Juan cerraría su ciclo autoral con la publicación de Hoy, 2013, un libro escrito entre el 2011 y el 2012 en la Ciudad de México, posterior al que ya se veía como la obra epigonal de su poesía El emperrado corazón amora (Seix Barral, Biblioteca breve, Argentina, 2011). Muchas veces escuché de sobremesa la lectura de esos poemas inéditos. Sabía que era una apuesta no por la claridad y el sentido. Una poesía que apelaba no a la comprensión sino al sentimiento, a la lectura línea por línea. Amaramara fue la despedida con poemas nuevos y algunos ya publicados. Un buen pretexto para llevar a Arturo Rivera de acompañante en esa aventura editorial en la que yo llevaba la estafeta. Admiraba la obra de Arturo, pero le aclaró un par de ocasiones que no se trataba de ilustrar los textos, sino de crear imágenes para acompañar poemas que invocaban el amor y el espanto.
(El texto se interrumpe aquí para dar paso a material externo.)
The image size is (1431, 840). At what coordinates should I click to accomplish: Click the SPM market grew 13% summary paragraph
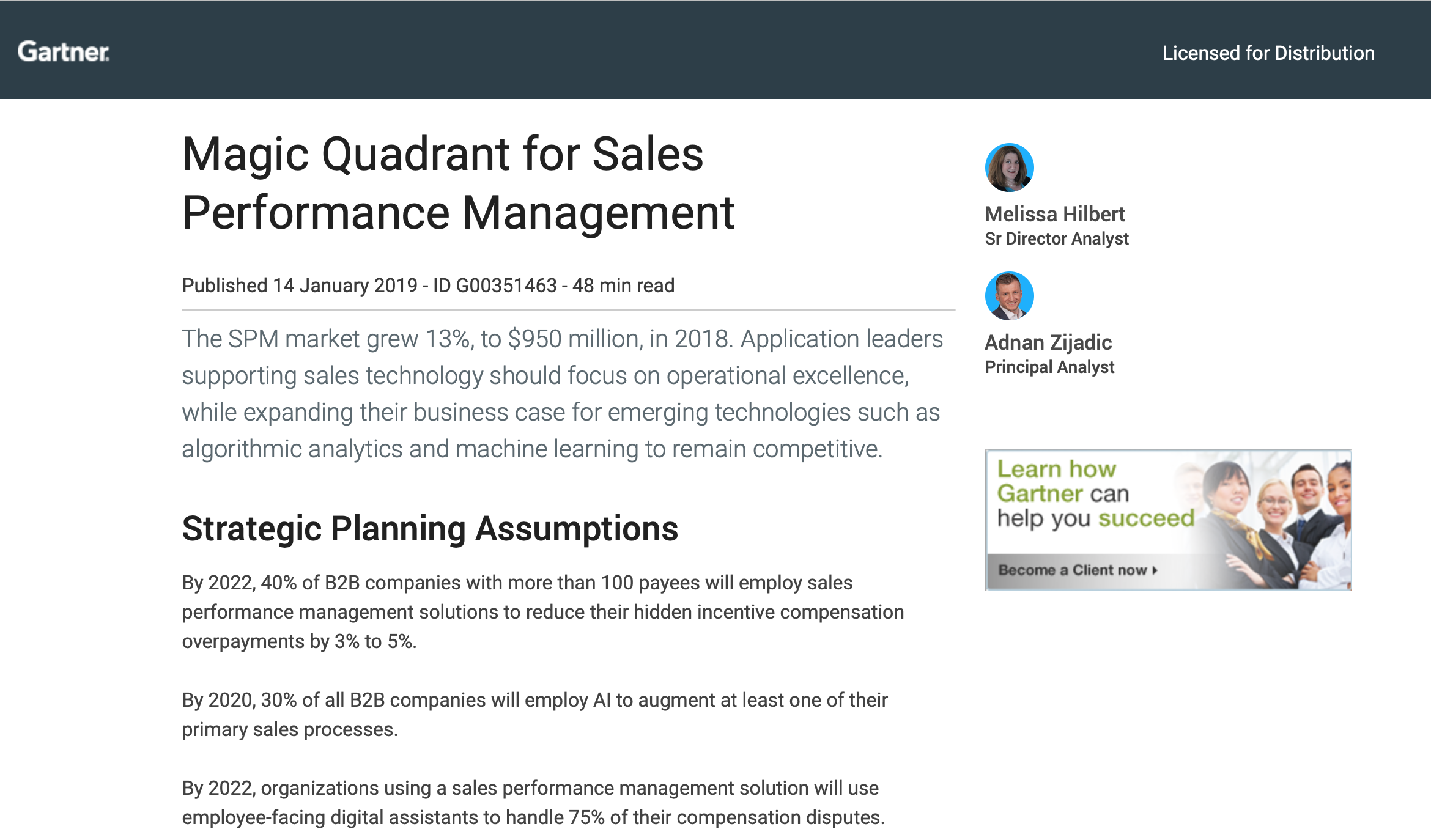pos(563,394)
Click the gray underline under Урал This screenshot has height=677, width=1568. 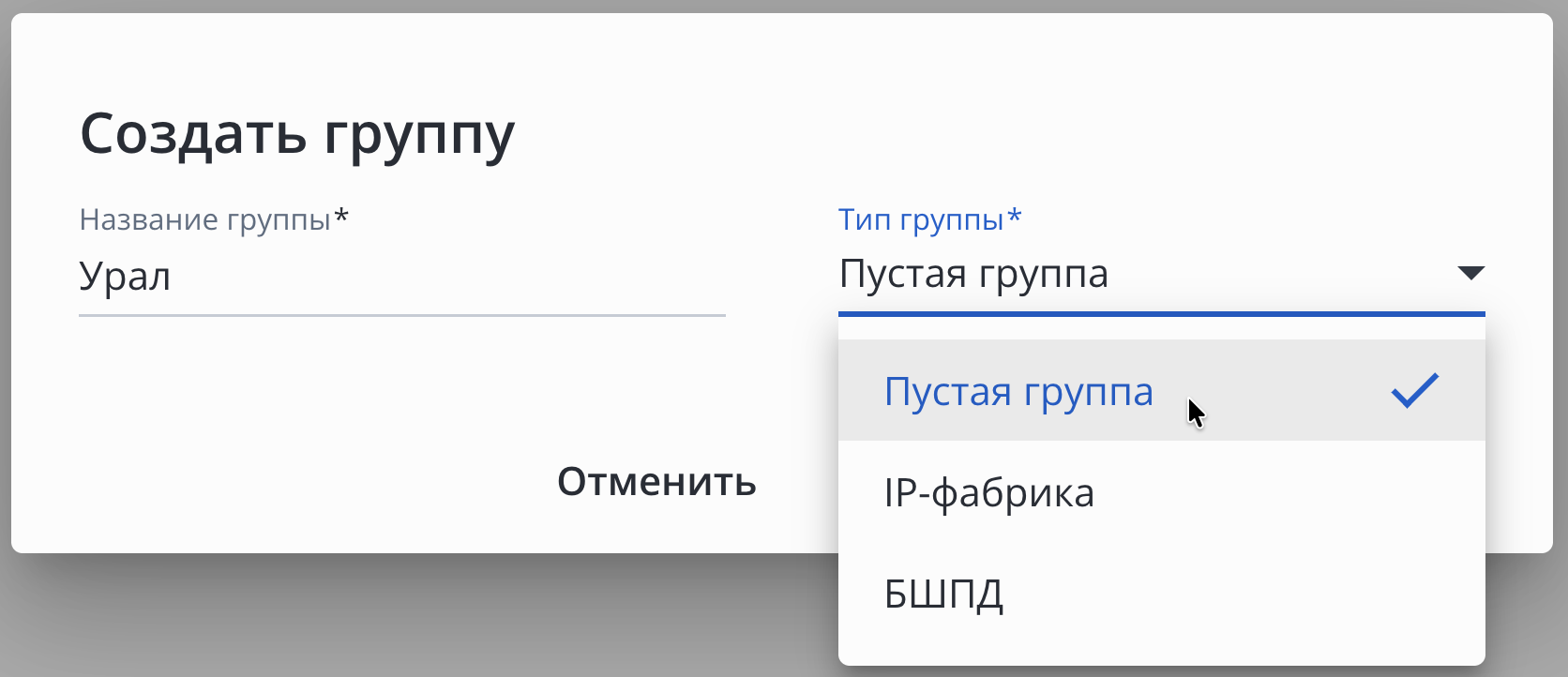(401, 315)
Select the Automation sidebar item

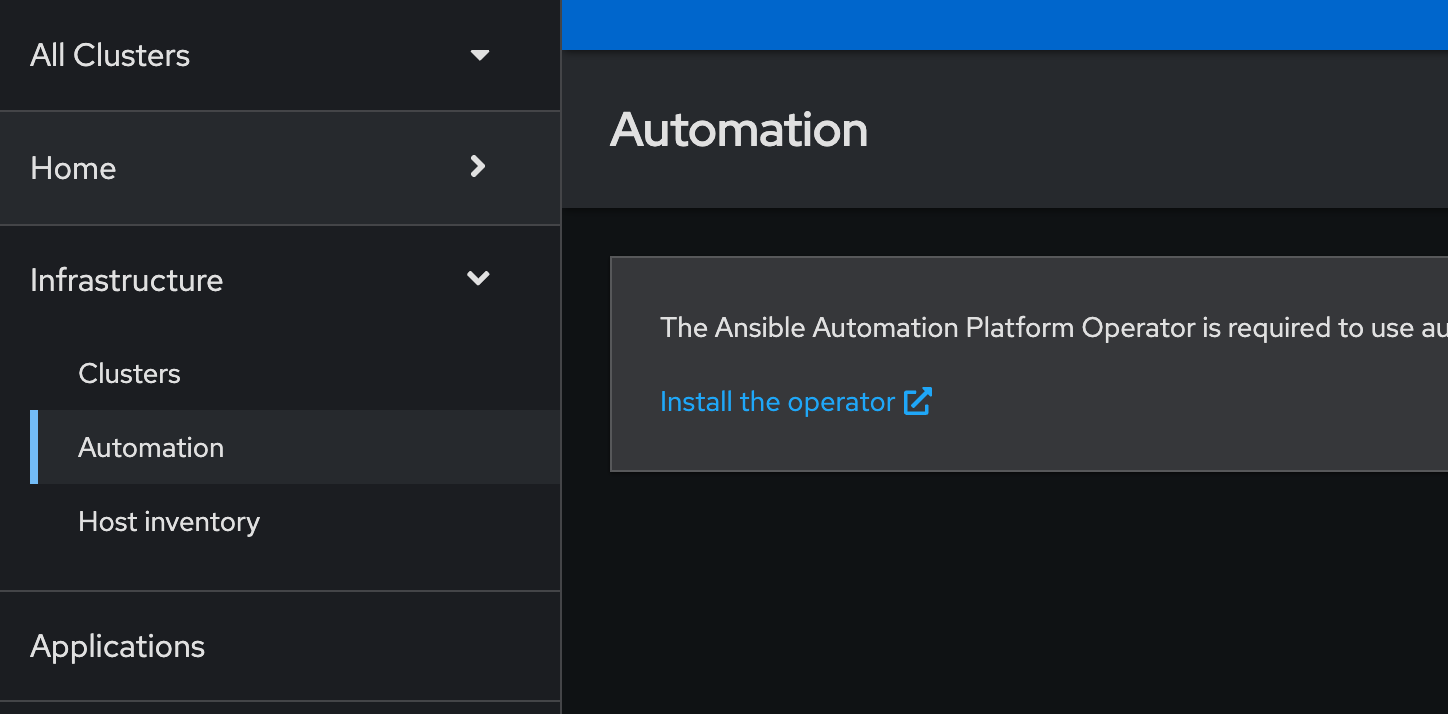point(151,447)
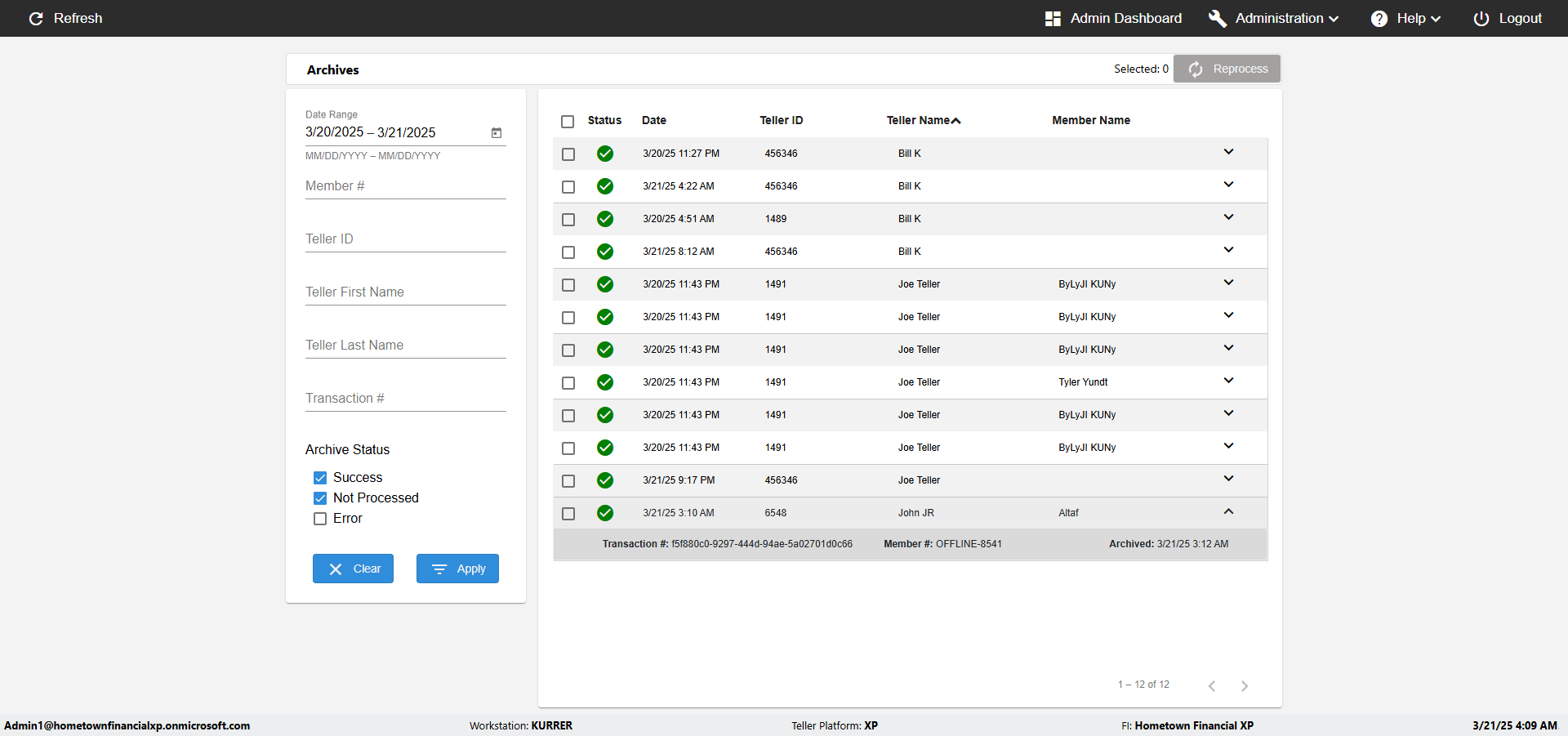
Task: Collapse the John JR transaction details
Action: 1228,511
Vio con satisfacción las pinturas de Arturo Rivera y la versión final de Amaramara, aunque no el libro impreso. Se despidió de los amigos más próximos hasta un día antes de su muerte y pidió que sus cenizas fueran llevadas a Nepantla, para estar más cerca de la cuna de Sor Juana. Meses antes tenía preparada una lista de amistades para celebrar los 25 años de haber llegado a México. En el fondo, Gelman estaba convencido de una cosa, su biografía habitaba en el vientre de la poesía, donde no había nacido uno, sino muchos alterónimos que podían pertenecer a diversas lenguas y culturas, todos personajes-autores legitimados en el habla en la que él había nacido, el español porteño. Tal vez esos poemas eran señales de un libro fantasmal, nonato.